:: Exercise ::
Look below for the line holding "The height and width of the screenshot is (620, 1280)." and the line holding "You are a computer-use agent.". Transcribe exactly those lines and all lines between them, nothing more.
------------------------------------------------------------
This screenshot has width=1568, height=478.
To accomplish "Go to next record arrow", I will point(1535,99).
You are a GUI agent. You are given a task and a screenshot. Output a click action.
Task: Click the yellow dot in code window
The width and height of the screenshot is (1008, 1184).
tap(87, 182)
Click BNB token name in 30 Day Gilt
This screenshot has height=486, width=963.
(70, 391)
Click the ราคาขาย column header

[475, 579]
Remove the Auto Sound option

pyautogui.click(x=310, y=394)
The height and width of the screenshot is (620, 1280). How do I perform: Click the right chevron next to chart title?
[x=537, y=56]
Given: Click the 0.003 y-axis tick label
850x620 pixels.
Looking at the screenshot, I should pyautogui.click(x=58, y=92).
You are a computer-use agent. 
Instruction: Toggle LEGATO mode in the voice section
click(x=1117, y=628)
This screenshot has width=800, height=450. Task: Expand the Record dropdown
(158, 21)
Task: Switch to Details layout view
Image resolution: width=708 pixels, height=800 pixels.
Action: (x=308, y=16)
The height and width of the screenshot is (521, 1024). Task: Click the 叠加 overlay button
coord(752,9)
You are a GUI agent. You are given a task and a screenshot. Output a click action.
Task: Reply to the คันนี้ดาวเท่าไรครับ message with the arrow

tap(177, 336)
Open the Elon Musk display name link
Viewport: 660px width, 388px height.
------------------------------------------------------------
:: Task response ::
The height and width of the screenshot is (620, 1280). How do I perform: Click the right chevron next to chart title?
[x=537, y=56]
Given: Click the 0.003 y-axis tick label
850x620 pixels.
Looking at the screenshot, I should pyautogui.click(x=58, y=92).
You are a computer-use agent. 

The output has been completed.